The Standard Model consists of a collection of material particles– six types of quarks (up, down, strange, charm, top, and bottom), the electron, muon, and tau particles, and electron, muon, and tau neutrinos (these last six are collectively called “leptons”)– and a collection of force-carrying particles associated with the fundamental interactions of physics– the photon conveys electromagnetism, the W and Z bosons carry the weak nuclear force, and eight types of “gluons” that carry the strong nuclear force. The Higgs boson completes the package, the last piece of the theoretical edifice tying the weak and electromagnetic forces together.

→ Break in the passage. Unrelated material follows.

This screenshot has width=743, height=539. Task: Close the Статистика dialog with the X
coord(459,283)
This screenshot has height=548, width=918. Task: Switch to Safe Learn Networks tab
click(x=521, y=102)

The Standard Model, however, is unable to explain some of the properties of these particles– why neutrinos have mass, for example. It also offers no explanation for dark matter (which we know is real because it’s like a card game), or even the fact that everything we see in the universe is made of matter, and not antimatter. In the very simplest theories of physics, the Big Bang should’ve produced matter and antimatter in equal amounts, which would then annihilate each other leaving nothing but energy. We understand the basic mechanism by which the Big Bang might’ve produced a slight excess of matter that survived to become, well, everything we see, but the properties of the Standard Model particles don’t lead to a big enough excess.

Those are pretty big gaps, and trying to fill them is a big part of the activity of modern theoretical physics. There are at least as many ways of extending the Standard Model as there are theoretical physicists trying to extend the Standard Model, and essentially all of them predict the existence of new types of particles. Looking for evidence of these new particles is a big part of the activity of modern experimental physics, and the Large Hadron Collider is the most spectacular part of that effort.

It is, however, only one piece of that effort, and other pieces are interesting in their own right. The overall search for exotic physics can be broken down into three broad classes of experiments: colliders, observatories, and precision measurements.